A: Something which may be useful here :
$\forall x \in \mathbb{R}^*$,
$$ \arctan x + \arctan \frac{1}{x} = \text{sign}(x) \frac{\pi}{2}$$.
Thus, $\forall x \in \mathbb{R}_+^*$,
$$f(x) = \arctan(\frac{a}{x})-\arctan(\frac{b}{x})$$
$$ = (\text{sign}(a)\frac{\pi}{2} - \arctan(\frac{x}{a}))-(\text{sign}(b)\frac{\pi}{2} - \arctan(\frac{x}{b}))$$
$$ \underset{x \to 0^+}\to  (\text{sign}(a)-\text{sign}(b))\frac{\pi}{2} $$
A: You can use the MTV to see it. For a differentiable function $g$ holds
$g(x_1)-g(x_2)=g'(\xi)(x_1-x_2)$ for some $\xi\in (x_1,x_2)$. 

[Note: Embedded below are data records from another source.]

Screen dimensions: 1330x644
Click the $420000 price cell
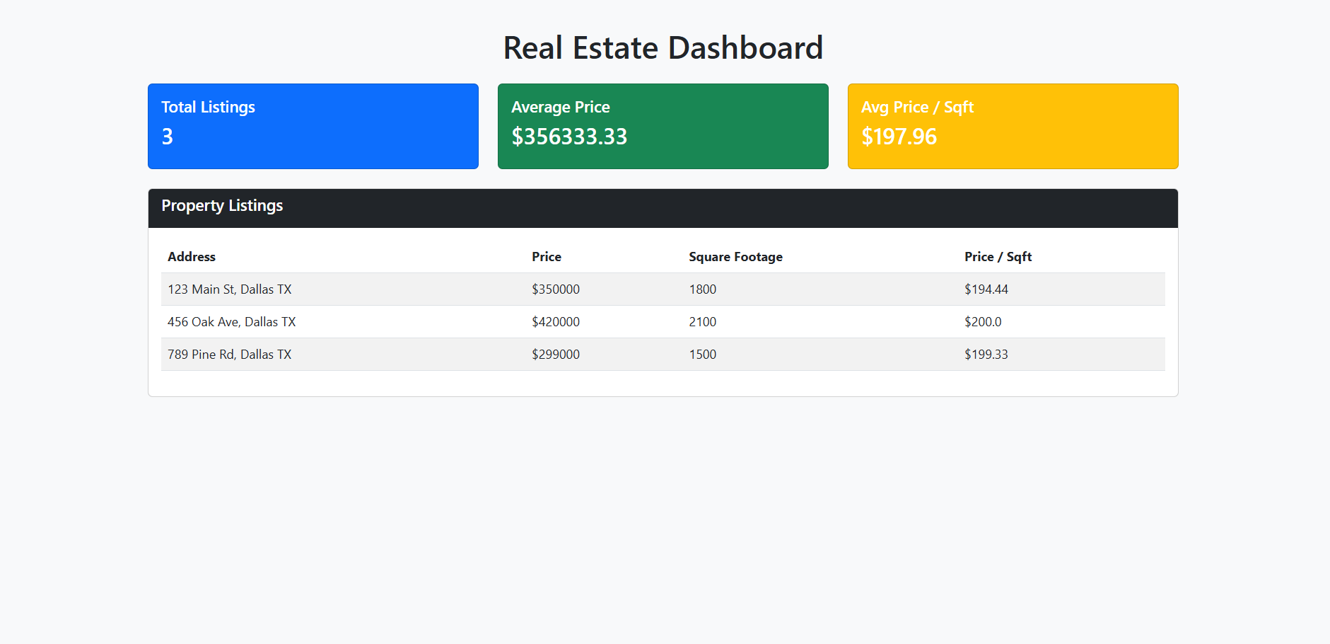tap(556, 322)
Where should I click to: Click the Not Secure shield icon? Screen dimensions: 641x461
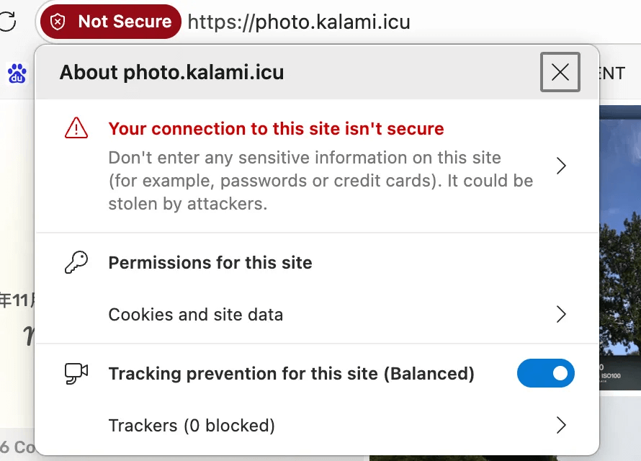(x=58, y=22)
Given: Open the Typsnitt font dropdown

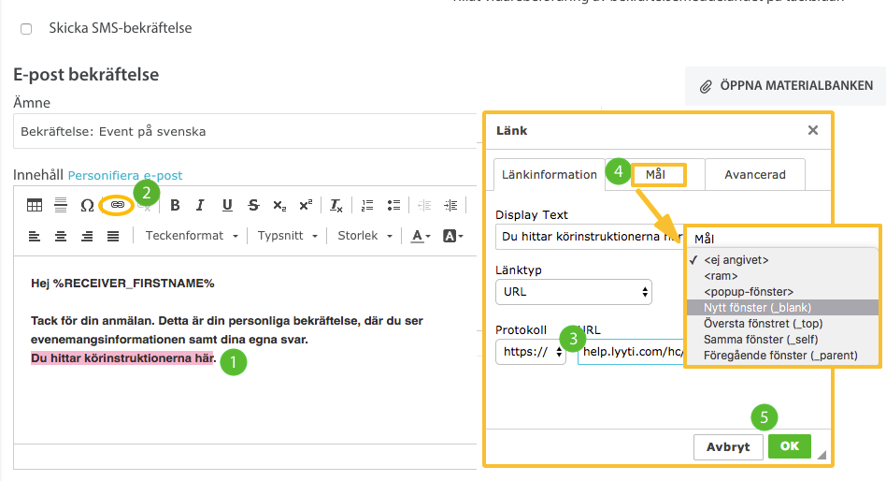Looking at the screenshot, I should (288, 236).
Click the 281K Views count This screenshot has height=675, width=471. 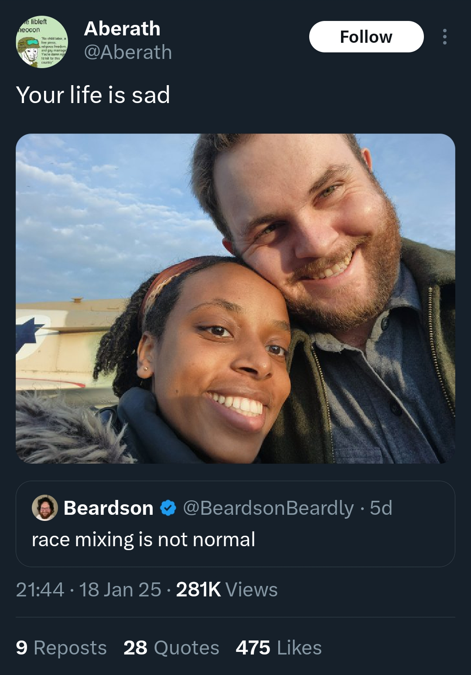click(x=227, y=590)
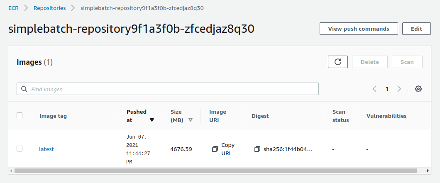This screenshot has width=440, height=183.
Task: Open the latest image tag link
Action: [x=46, y=149]
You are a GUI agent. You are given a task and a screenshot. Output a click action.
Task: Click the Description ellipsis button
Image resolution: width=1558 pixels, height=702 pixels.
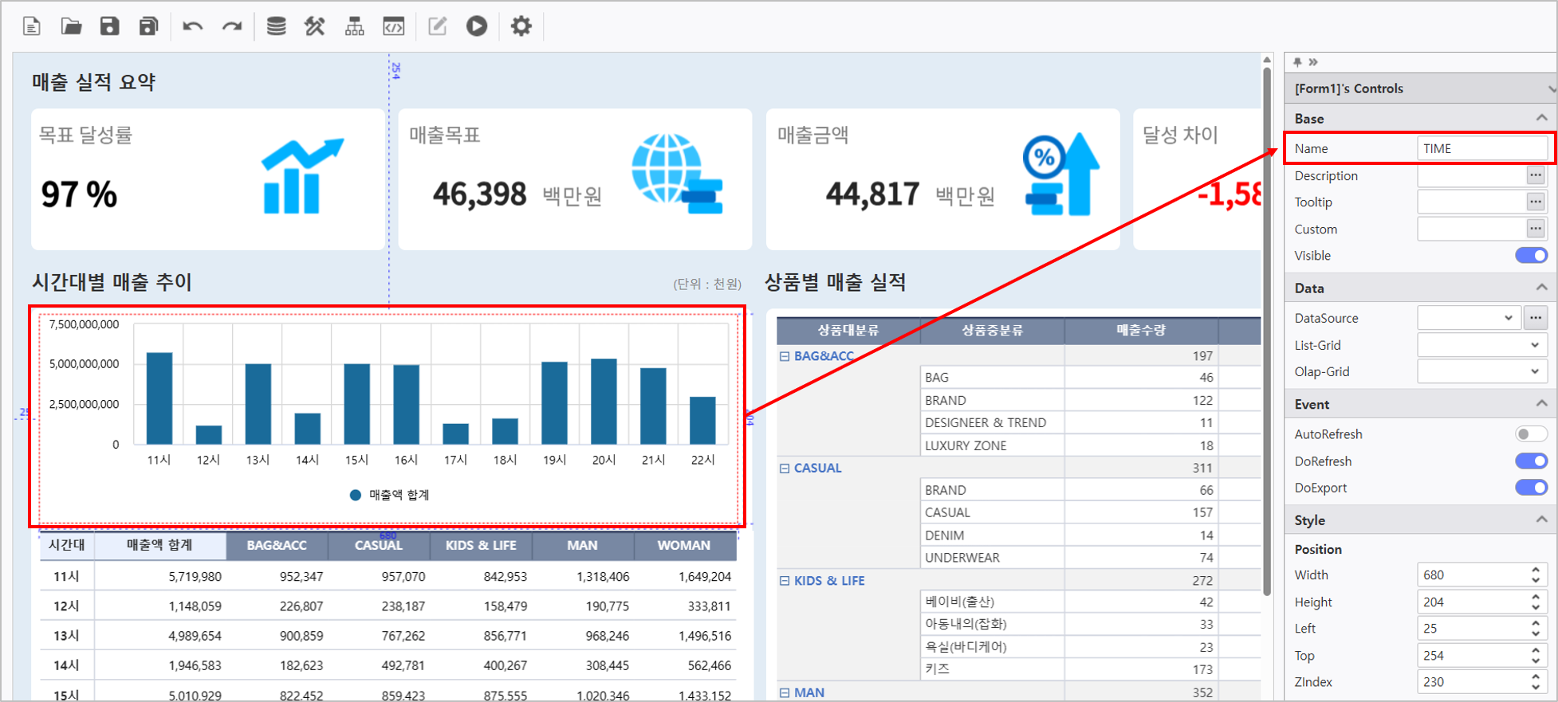click(1535, 175)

Now define $g(y)=\arctan(y)$ and you get 
$$
f(x)=g\left(\frac{b}{x}\right)-g\left(\frac{a}{x}\right)=g'(\xi)\left(\frac{b}x-\frac{a}x\right)=\frac1{1+\xi^2}\cdot\frac{b-a}{x}
$$
where $\xi\in\left(\frac{a}{x},\frac{b}{x}\right)$. Hence
$$
\frac{(b-a)x}{x^2+b^2}=\frac{1}{1+\left(\frac{b}{x}\right)^2}\cdot\frac{b-a}x\leq \frac1{1+\xi^2}\cdot\frac{b-a}{x}\leq
\frac{1}{1+\left(\frac{a}{x}\right)^2}\cdot\frac{b-a}x=\frac{(b-a)x}{x^2+a^2}.
$$
So we can conclude
$$
0=\lim_{x\to 0^+}\frac{(b-a)x}{x^2+b^2}\leq \lim_{x\to 0^+} f(x)\leq \lim_{x\to 0^+}\frac{(b-a)x}{x^2+a^2}=0.
$$
The function must not achieve the limit for some final value. But from
$$
\frac{(b-a)x}{x^2+b^2}\leq f(x)\leq \frac{(b-a)x}{x^2+a^2}
$$
you can see that the value of $f$ becomes smaller for large $x$ and goes to $0$.

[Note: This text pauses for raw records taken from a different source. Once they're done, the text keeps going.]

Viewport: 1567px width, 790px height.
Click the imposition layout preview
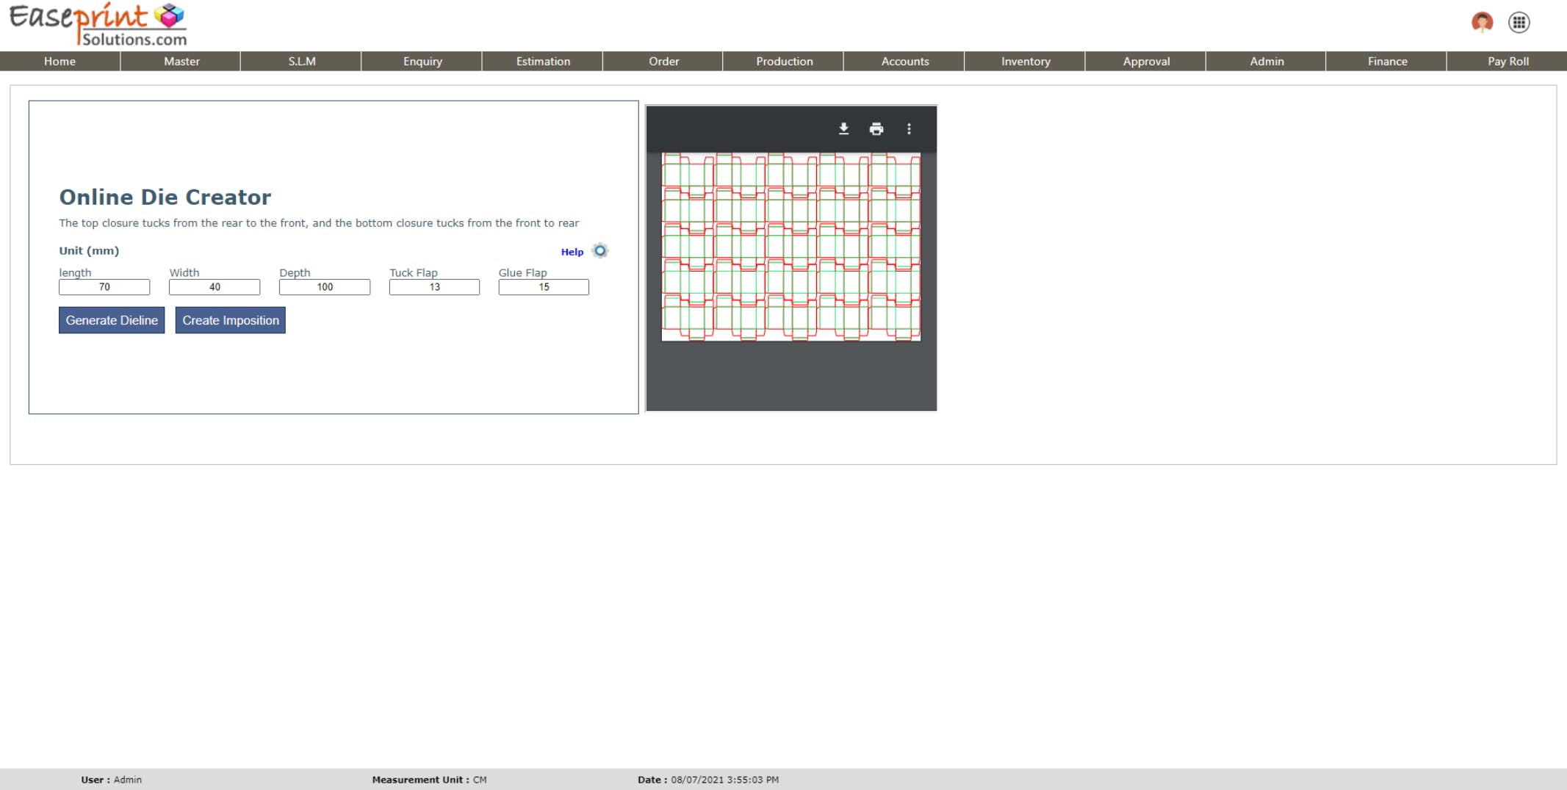[x=791, y=247]
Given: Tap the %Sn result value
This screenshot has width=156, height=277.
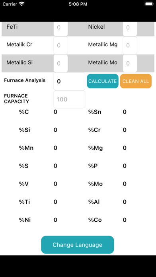Looking at the screenshot, I should click(x=125, y=112).
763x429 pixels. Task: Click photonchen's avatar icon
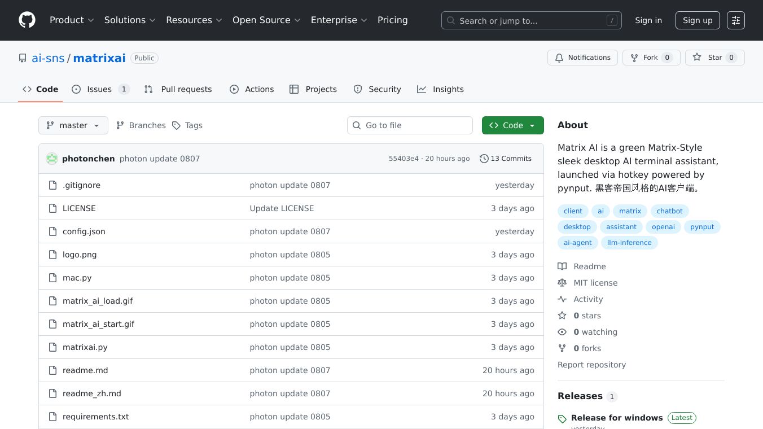[x=52, y=159]
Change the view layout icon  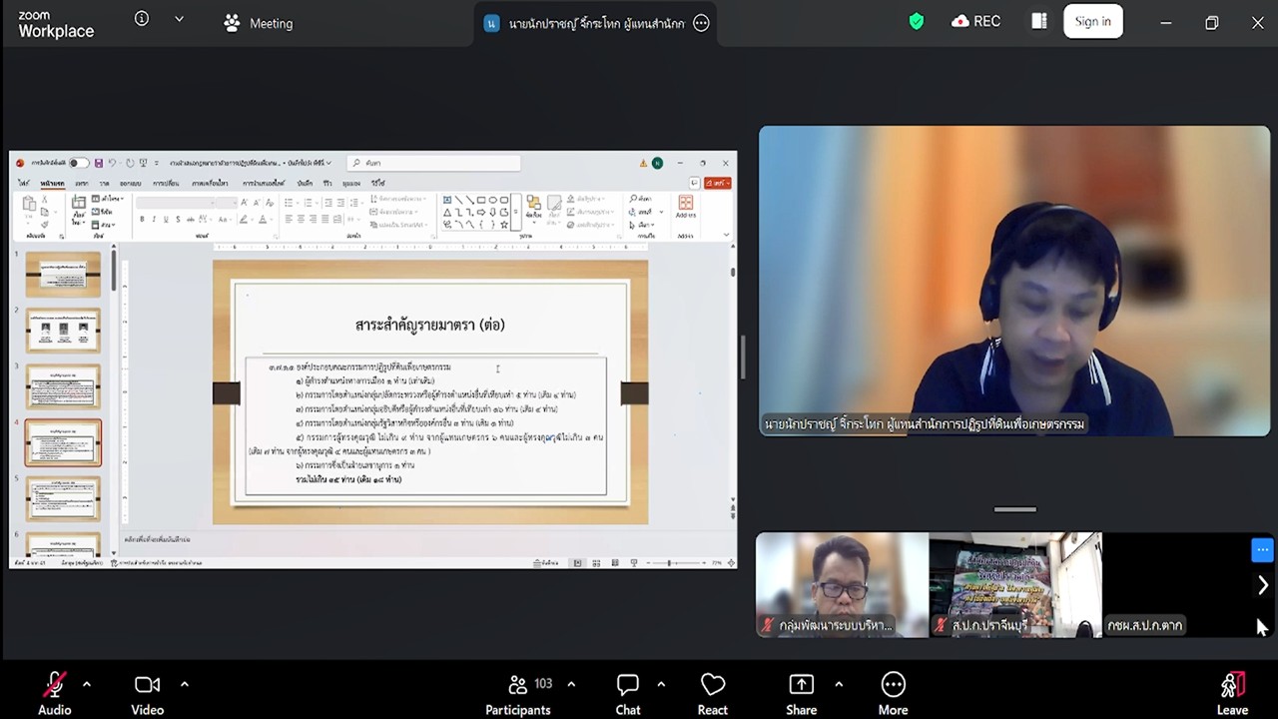coord(1039,22)
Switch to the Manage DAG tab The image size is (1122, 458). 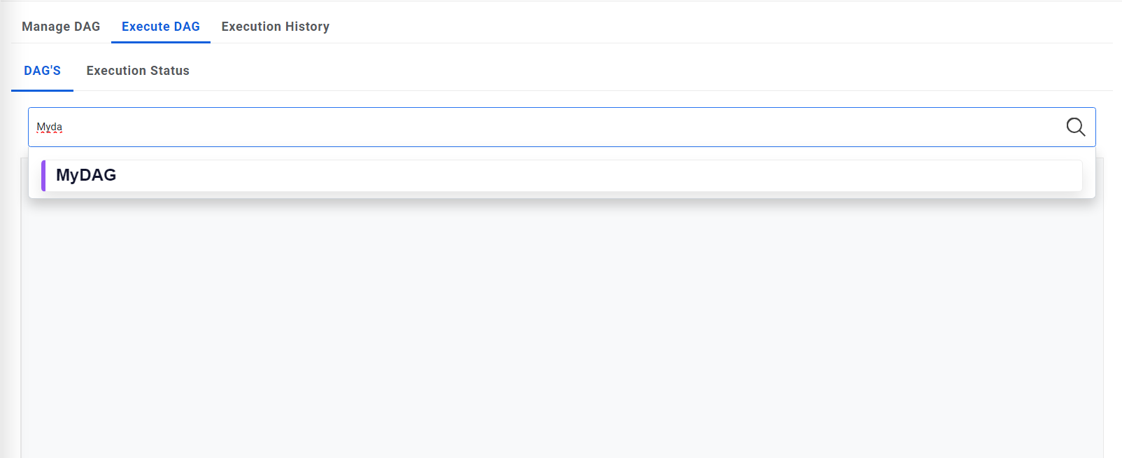click(60, 26)
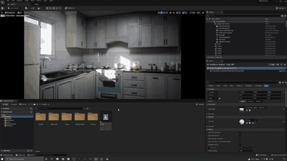The width and height of the screenshot is (287, 161).
Task: Toggle the Simulate Physics checkbox
Action: [240, 144]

A: Note that the result holds only if $ab>0$ (ie $a, b$ are of same sign). And your argument is correct. Both the terms tend to $\pi/2$ (or to $-\pi/2$) hence their difference tends to $0$.

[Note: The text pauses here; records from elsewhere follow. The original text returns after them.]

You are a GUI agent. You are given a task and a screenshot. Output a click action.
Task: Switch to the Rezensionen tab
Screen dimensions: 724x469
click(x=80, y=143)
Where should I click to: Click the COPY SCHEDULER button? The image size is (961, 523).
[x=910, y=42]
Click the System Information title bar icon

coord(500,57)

One can not expect that a function tending to $0$ should be identically equal to $0$. For example $\lim_{x\to 0}x^{n}=0$, yet $x^{n} \neq 0$ if $\neq 0$. Hence both the terms may give different values so that their difference is non-zero and yet this non-zero difference can tend to $0$. This is just a basic interplay of arithmetic inequalities and nothing more. If this looks a bit astonishing / unbelievable then you need to convince yourself that limits are nothing more than appreciation of inequalities of a certain type.
A: Correct me if wrong.
Let $a,b,x \gt 0.$
$\alpha :=\arctan (a/x),$ $ \beta:= \arctan (b/x)$, 
$\alpha, \beta \in (0,π/2)$.
$y(x):= \beta - \alpha$.
$\tan(\beta - \alpha)= \dfrac{ \tan(\beta) - \tan(\alpha)}{1+\tan(\alpha)\tan(\beta)}.$
$g(x):= \tan(y(x)) = \dfrac{(b/x -a/x)}{1 + ba/x^2)};$
$g(x) =  \dfrac{(b-a)x}{x^2+ba}$.
$\lim_{x \rightarrow 0^+} g(x)= 0.$
Considering the limit in the composite function $\arctan[g(x)] = y(x)$.
$\lim_{x \rightarrow 0^+} y(x) =$
$\arctan(\lim_{x \rightarrow 0^+}g(x))= \arctan(0) = 0.$
N.B. last line: Continuity of $\arctan$ is used.